Orange Book & KPSS Data Acquisition Status
Last Updated: December 28, 2025
Status: Awaiting manual data downloads
Summary
We’re working on Days 1-4 of the Orange Book extension plan, which involves acquiring and exploring two key datasets:
- FDA Orange Book - Patents for FDA-approved drugs (~3K patents)
- KPSS Patent Values - Market-based patent valuations (3-4M patents)
Both datasets require manual downloads due to network restrictions. Exploration scripts are ready to run once data is available.
What We’ve Prepared
✅ Ready to Use
- Orange Book Exploration
- Location:
/data/orange_book/
- README documenting data sources and key questions
- Python exploration script:
explore_orange_book.py
- Will analyze: data structure, FK/PK relationships, patent formats, ontologies
- KPSS Exploration
- Location:
/data/kpss/
- README documenting data sources and challenges
- Python exploration script:
explore_kpss.py
- Will analyze: value distributions, time coverage, match rates
- Site Integration
- Added Orange Book plan to research page:
/research/index.html
- Plan accessible at:
/orange-book-plan
What We Need From You
🔴 Critical Data Downloads
1. Orange Book Data
Download URL: https://www.fda.gov/media/76860/download
Steps:
- Click the link above (or go to https://www.fda.gov/drugs/drug-approvals-and-databases/orange-book-data-files)

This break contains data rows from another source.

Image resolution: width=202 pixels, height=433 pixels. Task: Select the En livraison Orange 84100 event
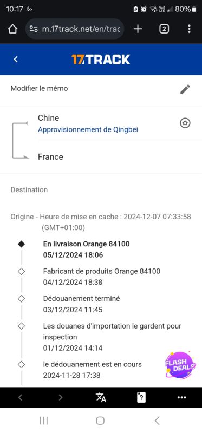coord(87,250)
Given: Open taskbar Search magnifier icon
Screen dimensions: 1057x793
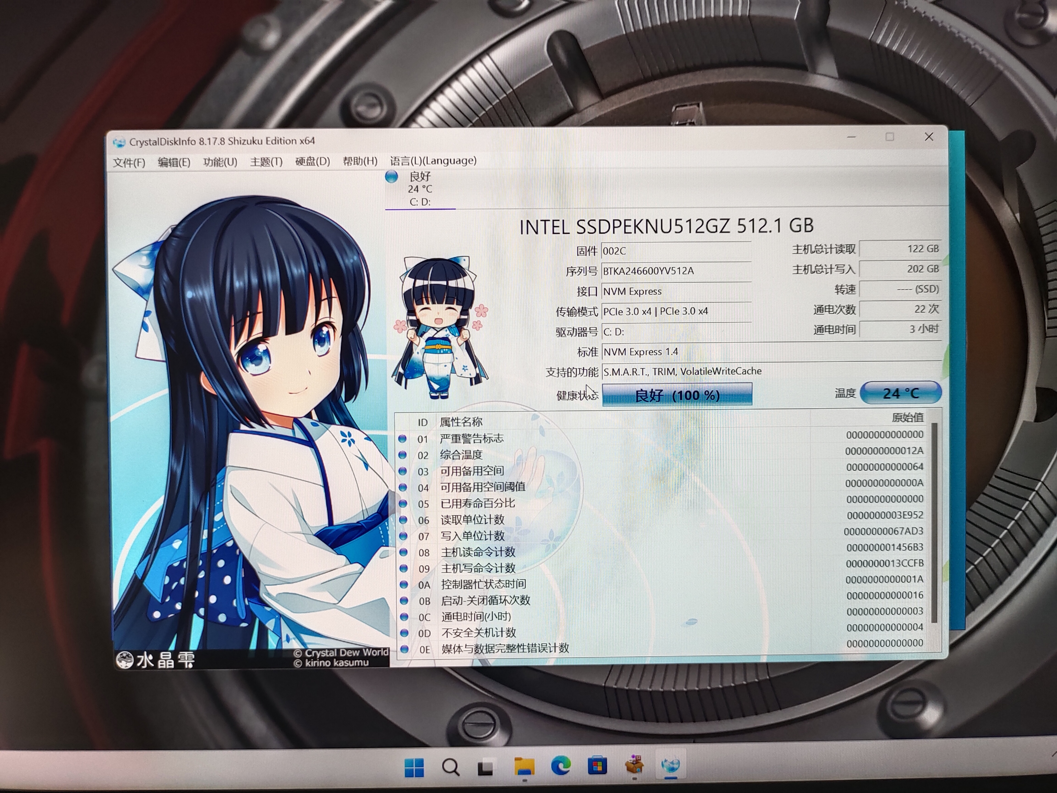Looking at the screenshot, I should [450, 768].
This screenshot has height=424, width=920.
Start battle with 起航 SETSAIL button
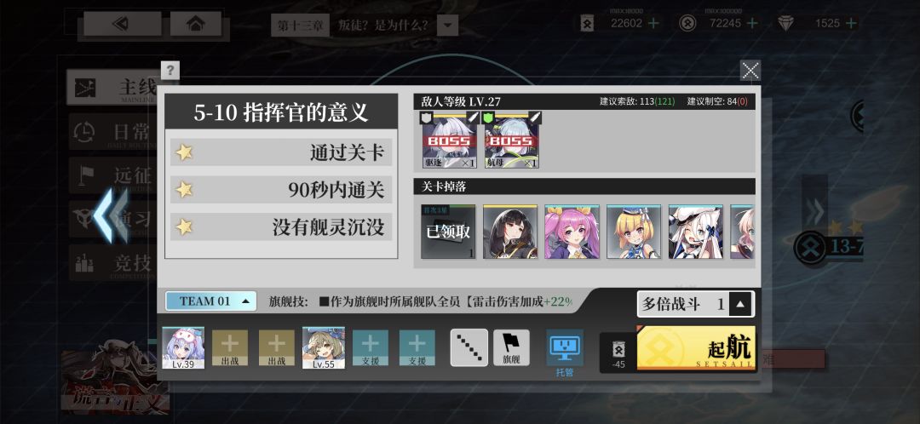(x=696, y=348)
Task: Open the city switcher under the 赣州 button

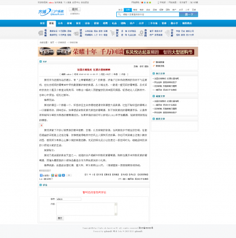Action: pos(75,14)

- Download the ZIP file (should be ~5-10 MB)
- Save as:
/data/orange_book/orange_book.zip
- Run:
python data/orange_book/explore_orange_book.py
What we’ll get:
patent.txt - Patent numbers, expiration dates, approval numbers
products.txt - Drug names, active ingredients, approval dates
exclusivity.txt - Market exclusivity info
Key questions to answer:
- What’s the patent number format? (Need to match our USPTO IDs)
- How many patents total? (~3,000 expected)
- What are the FK relationships? (How do patents link to products?)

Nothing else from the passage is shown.